17.  Governing Law and Jurisdiction.  Any claim, dispute or controversy arising out of or relating to the validity, interpretation, performance or enforcement of this Agreement or any breach thereof that cannot be settled privately by the parties will be settled by arbitration.  The parties select expedited arbitration using one arbitrator, to be a disinterested attorney specializing in advertising law, as the sole forum for the resolution of any dispute between them. The venue for arbitration will be New York City. The arbitrator may make any interim order, decision, determination, or award she/he deems necessary to preserve the status quo until he is able to render a final order, decision, determination or award.  The determination of the arbitrator in such proceeding will be final, binding and non-appealable.

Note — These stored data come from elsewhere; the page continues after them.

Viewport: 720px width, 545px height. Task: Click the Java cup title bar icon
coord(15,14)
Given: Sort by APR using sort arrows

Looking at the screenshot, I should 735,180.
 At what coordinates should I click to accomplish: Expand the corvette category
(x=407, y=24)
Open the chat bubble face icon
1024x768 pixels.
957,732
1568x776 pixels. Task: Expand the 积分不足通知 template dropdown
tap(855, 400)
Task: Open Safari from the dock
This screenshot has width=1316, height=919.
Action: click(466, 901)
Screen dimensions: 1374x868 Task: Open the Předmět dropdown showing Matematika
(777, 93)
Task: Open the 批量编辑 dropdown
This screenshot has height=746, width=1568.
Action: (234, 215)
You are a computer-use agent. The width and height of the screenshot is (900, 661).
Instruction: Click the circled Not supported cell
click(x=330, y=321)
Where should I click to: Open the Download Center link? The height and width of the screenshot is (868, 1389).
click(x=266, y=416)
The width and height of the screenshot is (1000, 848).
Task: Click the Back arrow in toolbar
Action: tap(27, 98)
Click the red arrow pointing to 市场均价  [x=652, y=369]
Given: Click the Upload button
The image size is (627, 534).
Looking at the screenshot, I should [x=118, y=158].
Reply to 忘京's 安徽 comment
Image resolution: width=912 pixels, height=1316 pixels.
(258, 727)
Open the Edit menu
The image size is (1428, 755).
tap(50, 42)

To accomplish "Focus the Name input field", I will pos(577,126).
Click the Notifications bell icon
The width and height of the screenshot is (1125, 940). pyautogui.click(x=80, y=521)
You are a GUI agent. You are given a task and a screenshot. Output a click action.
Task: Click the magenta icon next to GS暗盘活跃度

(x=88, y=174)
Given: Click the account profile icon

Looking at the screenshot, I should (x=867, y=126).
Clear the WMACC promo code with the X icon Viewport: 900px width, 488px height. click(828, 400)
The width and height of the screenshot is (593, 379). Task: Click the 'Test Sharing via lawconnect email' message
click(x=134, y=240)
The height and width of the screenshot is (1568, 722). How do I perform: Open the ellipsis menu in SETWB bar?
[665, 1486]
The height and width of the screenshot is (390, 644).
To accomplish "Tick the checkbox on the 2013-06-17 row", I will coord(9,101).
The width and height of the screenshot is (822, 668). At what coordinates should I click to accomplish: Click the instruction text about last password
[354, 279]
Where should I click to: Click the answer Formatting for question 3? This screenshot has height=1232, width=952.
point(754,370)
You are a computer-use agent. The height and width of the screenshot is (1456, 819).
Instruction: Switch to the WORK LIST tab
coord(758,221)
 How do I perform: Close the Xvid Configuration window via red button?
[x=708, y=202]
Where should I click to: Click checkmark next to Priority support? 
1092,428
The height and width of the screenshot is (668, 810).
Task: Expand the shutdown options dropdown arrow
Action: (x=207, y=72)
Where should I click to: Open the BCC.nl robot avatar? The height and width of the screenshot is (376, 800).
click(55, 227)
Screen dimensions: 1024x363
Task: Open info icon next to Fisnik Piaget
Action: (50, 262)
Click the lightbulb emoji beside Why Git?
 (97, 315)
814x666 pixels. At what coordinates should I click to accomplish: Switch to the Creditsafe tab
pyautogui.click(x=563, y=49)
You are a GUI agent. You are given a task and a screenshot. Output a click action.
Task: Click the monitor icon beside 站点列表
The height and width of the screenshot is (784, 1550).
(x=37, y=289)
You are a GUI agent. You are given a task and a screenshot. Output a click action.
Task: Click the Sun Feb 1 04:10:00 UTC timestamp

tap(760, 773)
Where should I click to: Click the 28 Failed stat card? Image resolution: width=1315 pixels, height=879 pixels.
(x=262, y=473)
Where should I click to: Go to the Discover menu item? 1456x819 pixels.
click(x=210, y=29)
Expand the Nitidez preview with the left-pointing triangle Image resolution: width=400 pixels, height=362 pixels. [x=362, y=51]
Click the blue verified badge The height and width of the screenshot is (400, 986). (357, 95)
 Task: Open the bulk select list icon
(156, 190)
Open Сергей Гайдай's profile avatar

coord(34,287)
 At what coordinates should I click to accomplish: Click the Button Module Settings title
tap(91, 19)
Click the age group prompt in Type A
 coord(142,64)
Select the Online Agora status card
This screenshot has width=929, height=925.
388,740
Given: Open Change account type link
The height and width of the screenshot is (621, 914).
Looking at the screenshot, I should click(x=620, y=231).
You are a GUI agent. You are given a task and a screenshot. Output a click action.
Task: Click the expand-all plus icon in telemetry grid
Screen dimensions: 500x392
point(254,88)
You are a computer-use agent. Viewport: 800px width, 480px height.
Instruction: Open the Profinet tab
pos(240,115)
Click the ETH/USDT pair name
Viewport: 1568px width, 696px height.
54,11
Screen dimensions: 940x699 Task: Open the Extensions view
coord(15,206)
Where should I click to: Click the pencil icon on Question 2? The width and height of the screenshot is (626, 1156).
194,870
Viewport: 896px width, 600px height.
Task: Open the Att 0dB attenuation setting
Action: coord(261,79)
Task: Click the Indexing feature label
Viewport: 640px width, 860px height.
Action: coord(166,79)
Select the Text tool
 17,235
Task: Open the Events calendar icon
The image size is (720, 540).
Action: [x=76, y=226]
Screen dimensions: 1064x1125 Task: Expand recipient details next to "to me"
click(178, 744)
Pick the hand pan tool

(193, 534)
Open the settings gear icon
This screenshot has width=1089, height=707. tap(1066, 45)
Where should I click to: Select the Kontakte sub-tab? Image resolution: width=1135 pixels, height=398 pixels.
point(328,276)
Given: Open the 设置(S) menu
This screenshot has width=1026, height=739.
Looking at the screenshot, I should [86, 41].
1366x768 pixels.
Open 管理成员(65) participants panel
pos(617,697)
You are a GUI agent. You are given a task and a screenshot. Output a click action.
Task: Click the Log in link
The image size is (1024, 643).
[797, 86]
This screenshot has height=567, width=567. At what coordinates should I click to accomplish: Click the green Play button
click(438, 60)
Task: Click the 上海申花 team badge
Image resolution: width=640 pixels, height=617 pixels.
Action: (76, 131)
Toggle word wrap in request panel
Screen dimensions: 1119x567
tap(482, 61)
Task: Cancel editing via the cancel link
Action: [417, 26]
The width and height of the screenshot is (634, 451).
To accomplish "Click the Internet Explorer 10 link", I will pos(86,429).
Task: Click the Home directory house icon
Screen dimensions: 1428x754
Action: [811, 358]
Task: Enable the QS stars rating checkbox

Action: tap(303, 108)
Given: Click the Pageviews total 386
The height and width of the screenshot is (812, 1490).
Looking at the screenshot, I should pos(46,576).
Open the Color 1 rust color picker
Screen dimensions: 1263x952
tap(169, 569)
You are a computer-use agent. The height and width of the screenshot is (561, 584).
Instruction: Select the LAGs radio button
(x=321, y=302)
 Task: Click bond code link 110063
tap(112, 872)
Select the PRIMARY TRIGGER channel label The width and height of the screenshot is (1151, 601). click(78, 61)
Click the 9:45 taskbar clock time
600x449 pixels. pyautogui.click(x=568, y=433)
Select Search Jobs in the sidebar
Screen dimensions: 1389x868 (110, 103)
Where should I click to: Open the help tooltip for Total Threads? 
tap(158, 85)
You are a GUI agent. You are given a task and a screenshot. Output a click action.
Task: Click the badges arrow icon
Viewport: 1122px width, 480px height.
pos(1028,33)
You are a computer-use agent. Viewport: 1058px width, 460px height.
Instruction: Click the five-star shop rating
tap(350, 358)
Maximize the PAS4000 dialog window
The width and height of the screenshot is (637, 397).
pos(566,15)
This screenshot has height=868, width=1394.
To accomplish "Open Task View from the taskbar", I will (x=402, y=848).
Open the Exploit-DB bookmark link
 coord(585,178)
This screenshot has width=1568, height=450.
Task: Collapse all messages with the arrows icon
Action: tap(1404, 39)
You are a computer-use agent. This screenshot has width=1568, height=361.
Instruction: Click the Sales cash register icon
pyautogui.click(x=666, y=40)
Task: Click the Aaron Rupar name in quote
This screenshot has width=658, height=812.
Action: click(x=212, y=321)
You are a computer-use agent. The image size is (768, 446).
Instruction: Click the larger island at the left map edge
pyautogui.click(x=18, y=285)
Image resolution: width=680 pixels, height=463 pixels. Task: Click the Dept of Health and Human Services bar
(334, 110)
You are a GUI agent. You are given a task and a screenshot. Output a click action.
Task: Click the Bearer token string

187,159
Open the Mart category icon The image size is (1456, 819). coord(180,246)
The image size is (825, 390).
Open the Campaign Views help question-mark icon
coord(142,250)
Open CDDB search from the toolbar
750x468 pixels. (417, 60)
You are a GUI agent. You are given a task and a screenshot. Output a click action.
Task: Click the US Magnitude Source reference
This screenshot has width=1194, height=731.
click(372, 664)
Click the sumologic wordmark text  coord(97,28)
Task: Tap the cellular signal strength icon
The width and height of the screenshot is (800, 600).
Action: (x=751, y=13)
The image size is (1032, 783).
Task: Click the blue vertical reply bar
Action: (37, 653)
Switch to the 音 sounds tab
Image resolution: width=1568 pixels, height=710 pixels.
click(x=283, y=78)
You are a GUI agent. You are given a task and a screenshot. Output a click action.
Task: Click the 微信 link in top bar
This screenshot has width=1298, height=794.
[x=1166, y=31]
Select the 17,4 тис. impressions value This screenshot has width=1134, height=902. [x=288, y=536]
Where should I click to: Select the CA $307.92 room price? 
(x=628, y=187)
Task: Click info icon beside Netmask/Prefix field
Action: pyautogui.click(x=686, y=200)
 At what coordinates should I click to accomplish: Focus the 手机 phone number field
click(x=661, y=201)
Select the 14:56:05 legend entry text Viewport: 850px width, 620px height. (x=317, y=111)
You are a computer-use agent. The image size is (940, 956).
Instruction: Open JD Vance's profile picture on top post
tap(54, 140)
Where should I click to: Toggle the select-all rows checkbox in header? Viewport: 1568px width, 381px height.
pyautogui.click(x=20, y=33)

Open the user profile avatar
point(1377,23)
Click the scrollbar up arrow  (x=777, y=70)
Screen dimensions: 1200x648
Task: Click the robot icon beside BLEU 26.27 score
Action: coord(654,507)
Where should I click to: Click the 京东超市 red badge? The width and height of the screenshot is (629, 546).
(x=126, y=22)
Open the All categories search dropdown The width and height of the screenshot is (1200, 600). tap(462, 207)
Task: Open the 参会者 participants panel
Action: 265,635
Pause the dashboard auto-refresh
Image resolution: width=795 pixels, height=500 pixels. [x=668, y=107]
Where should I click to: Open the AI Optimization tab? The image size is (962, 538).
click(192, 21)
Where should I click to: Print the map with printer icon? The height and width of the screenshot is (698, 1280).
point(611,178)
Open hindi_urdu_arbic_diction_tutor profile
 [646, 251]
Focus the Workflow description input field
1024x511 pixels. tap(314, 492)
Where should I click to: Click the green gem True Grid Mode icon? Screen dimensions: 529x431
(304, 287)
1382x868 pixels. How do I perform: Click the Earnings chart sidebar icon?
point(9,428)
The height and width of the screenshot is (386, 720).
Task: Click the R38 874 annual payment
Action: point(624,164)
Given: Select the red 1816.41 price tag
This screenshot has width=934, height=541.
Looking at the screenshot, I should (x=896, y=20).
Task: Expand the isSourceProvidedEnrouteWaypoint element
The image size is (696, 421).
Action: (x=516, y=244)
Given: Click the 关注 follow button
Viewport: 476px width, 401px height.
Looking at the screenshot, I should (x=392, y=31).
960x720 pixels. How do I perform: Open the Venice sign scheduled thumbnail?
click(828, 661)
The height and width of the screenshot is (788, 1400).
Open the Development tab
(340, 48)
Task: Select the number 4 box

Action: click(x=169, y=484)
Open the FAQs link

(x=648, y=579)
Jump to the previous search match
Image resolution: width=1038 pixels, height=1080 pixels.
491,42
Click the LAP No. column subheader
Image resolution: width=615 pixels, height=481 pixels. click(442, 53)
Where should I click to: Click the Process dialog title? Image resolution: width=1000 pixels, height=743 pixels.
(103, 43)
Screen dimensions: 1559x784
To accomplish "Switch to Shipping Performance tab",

Judgment upon the award rendered by the arbitrator may be entered in any court having jurisdiction thereof. The prevailing party will be entitled to reimbursement for costs and reasonable attorney’s fees.

 

18. General. This Agreement: (a) is the entire agreement between the parties and supersedes all prior written or oral understandings with respect thereto; (b) may not be amended or modified except in writing by both parties; and (c) may be executed in counterparts and with facsimile or electronic signatures. A waiver of performance or breach of any provision of this Agreement shall not constitute a waiver of any subsequent performance or breach of the same or any other provision. If any provision of this Agreement shall be declared void, illegal or unenforceable, the remainder of this Agreement shall be valid and enforceable to the extent permitted by law. Any provision of this Agreement reasonably intended to survive, shall survive the termination or expiration of this Agreement.  Either party may assign this Agreement with sixty days (60) prior written notice to the other party, provided that any third party Assignee, or subsidiary, parent, or affiliated company must assume all obligations, responsibilities, and duties under this Agreement.